What you have to do: Rewrite the stretch of the listing from the start through the line containing "head [1213, 1173]", swapping "pixels" for "px" and leaving everything else unchanged.
☆ ☆ ☆ ☆
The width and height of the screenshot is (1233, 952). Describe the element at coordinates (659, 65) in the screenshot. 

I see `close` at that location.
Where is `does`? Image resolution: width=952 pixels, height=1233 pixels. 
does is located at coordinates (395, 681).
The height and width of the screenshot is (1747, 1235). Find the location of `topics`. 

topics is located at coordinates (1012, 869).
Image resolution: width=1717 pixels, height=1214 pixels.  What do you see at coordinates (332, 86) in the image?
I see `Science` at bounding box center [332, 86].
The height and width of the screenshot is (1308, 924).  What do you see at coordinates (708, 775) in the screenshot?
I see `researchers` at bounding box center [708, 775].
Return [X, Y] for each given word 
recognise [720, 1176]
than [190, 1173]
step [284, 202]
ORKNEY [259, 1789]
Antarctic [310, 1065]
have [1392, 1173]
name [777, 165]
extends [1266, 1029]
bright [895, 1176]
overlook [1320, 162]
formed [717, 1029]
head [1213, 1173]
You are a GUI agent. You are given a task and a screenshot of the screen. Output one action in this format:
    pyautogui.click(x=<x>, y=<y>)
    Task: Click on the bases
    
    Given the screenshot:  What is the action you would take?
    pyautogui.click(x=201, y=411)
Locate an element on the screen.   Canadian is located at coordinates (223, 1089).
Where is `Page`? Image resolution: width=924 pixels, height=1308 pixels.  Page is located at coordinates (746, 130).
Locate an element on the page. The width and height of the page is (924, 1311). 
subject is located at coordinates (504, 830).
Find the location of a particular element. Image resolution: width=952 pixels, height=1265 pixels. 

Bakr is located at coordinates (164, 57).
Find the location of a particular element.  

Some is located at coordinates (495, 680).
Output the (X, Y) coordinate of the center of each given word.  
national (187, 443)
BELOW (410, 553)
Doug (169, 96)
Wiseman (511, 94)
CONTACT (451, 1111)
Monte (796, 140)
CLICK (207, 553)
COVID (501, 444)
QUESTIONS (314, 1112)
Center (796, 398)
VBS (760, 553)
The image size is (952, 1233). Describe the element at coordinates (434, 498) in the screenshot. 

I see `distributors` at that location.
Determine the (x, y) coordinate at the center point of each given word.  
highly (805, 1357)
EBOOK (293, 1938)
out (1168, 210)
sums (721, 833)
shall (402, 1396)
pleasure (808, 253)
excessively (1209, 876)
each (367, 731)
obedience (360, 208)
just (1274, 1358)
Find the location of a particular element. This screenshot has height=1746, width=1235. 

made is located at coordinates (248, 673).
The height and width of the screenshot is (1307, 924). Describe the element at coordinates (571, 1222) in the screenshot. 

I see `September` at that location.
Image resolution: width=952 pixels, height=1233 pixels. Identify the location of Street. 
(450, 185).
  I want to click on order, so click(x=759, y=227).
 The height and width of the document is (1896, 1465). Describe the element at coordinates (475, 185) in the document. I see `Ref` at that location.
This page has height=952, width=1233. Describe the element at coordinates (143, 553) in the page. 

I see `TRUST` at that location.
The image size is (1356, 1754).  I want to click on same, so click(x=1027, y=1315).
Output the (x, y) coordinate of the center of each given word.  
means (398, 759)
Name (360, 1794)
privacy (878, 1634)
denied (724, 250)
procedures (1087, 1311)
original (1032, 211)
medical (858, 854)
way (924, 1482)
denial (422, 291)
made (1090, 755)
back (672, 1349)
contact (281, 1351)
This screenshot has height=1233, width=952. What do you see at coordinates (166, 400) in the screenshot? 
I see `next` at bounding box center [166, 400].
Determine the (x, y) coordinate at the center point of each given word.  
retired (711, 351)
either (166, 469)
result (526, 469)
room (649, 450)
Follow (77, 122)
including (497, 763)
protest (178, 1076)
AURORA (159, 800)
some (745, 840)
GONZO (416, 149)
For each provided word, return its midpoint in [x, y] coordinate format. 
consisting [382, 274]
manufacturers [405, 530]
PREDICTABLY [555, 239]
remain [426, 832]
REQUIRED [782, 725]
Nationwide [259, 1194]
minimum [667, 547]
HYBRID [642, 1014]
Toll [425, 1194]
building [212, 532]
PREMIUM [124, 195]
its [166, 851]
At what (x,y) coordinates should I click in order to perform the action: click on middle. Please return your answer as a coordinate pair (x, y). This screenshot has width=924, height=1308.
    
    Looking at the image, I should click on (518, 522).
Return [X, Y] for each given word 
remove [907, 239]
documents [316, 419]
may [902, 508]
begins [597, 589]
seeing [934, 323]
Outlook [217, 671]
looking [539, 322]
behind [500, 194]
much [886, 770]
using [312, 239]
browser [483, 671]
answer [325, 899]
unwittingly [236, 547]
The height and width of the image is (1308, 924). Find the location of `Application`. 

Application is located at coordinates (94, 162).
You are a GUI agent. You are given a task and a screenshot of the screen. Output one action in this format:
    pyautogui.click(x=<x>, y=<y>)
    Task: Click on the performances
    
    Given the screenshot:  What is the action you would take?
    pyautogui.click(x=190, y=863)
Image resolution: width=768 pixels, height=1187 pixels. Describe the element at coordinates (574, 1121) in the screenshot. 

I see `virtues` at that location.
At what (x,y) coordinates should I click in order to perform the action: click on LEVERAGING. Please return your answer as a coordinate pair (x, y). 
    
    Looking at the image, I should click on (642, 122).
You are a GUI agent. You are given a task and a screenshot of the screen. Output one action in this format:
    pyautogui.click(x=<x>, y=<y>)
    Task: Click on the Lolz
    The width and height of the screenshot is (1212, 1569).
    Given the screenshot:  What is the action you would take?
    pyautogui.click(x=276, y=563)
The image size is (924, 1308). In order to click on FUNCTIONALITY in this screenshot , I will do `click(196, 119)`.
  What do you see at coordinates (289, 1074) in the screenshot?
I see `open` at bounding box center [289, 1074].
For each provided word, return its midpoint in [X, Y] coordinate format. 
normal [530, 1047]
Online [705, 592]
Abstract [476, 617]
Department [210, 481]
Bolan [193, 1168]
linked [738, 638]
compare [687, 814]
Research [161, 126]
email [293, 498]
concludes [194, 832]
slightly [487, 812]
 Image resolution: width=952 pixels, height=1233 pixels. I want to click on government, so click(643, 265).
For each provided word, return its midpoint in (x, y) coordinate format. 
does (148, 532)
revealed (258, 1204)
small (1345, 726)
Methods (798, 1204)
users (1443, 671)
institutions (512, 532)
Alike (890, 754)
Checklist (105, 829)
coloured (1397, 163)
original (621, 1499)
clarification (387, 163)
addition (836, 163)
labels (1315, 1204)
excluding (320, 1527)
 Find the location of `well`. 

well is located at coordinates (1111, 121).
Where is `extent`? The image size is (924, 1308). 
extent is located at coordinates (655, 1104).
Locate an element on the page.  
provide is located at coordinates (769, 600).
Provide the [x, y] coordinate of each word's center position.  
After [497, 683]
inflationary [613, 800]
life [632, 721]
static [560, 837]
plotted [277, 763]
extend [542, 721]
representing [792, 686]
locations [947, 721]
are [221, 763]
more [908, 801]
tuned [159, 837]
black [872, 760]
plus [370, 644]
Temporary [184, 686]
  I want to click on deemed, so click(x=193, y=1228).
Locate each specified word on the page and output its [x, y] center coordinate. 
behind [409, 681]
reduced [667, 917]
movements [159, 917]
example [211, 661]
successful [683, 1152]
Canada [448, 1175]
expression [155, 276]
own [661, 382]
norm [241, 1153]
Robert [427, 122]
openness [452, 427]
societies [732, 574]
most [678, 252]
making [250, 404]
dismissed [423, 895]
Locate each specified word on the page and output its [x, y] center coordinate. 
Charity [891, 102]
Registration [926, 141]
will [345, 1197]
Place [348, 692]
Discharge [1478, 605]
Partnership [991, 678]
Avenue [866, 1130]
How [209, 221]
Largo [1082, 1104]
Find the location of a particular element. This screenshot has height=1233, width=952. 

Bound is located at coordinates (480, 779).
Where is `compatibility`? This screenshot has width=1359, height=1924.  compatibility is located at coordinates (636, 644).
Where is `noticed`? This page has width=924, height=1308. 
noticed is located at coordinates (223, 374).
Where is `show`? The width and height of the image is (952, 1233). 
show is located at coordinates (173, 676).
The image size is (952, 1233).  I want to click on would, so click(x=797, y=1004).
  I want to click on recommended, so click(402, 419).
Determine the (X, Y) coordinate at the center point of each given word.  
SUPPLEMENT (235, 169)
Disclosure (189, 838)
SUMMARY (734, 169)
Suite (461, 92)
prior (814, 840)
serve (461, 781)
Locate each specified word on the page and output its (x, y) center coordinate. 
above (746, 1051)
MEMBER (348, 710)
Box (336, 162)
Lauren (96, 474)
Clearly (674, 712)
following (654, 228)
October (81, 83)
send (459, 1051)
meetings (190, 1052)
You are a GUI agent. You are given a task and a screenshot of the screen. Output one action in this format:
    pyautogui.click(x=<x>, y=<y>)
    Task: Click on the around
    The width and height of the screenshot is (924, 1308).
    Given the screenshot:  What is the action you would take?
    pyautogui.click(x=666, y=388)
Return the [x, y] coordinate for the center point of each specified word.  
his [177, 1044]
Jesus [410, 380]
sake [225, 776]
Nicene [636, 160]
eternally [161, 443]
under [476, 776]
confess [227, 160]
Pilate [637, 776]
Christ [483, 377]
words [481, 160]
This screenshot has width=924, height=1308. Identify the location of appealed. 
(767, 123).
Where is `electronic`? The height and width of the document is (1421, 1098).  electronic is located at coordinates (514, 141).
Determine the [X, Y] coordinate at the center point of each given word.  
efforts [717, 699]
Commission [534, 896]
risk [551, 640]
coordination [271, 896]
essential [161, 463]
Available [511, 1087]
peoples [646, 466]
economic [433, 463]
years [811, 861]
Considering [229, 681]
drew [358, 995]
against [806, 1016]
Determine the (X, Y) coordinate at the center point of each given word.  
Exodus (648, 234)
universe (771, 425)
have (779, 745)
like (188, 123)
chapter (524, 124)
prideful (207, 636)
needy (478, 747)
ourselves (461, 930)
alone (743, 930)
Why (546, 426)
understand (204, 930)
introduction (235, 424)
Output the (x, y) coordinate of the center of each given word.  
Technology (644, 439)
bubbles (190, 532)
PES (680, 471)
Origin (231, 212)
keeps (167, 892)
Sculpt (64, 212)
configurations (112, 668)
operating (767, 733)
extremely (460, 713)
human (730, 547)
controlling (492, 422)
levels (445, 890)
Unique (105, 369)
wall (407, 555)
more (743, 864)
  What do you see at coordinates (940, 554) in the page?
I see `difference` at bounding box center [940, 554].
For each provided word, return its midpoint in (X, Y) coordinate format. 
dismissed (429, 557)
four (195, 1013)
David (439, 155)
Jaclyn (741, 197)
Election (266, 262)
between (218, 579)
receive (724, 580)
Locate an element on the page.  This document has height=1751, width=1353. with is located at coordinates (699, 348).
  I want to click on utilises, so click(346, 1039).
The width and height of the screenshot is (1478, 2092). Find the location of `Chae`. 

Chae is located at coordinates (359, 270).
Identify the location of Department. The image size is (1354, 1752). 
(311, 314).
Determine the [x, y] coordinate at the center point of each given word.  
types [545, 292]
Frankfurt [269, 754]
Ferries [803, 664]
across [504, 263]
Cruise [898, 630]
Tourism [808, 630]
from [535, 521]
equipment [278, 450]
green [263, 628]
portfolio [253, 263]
☆ ☆ ☆ ☆
The answer:
The width and height of the screenshot is (1233, 952). Describe the element at coordinates (659, 65) in the screenshot. 

I see `close` at that location.
Where is `does`? Image resolution: width=952 px, height=1233 px. 
does is located at coordinates (395, 681).
The height and width of the screenshot is (1747, 1235). Find the location of `topics`. 

topics is located at coordinates (1012, 869).
Image resolution: width=1717 px, height=1214 px.  What do you see at coordinates (332, 86) in the image?
I see `Science` at bounding box center [332, 86].
The height and width of the screenshot is (1308, 924).  What do you see at coordinates (708, 775) in the screenshot?
I see `researchers` at bounding box center [708, 775].
Return [X, Y] for each given word 
recognise [720, 1176]
than [190, 1173]
step [284, 202]
ORKNEY [259, 1789]
Antarctic [310, 1065]
have [1392, 1173]
name [777, 165]
extends [1266, 1029]
bright [895, 1176]
overlook [1320, 162]
formed [717, 1029]
head [1213, 1173]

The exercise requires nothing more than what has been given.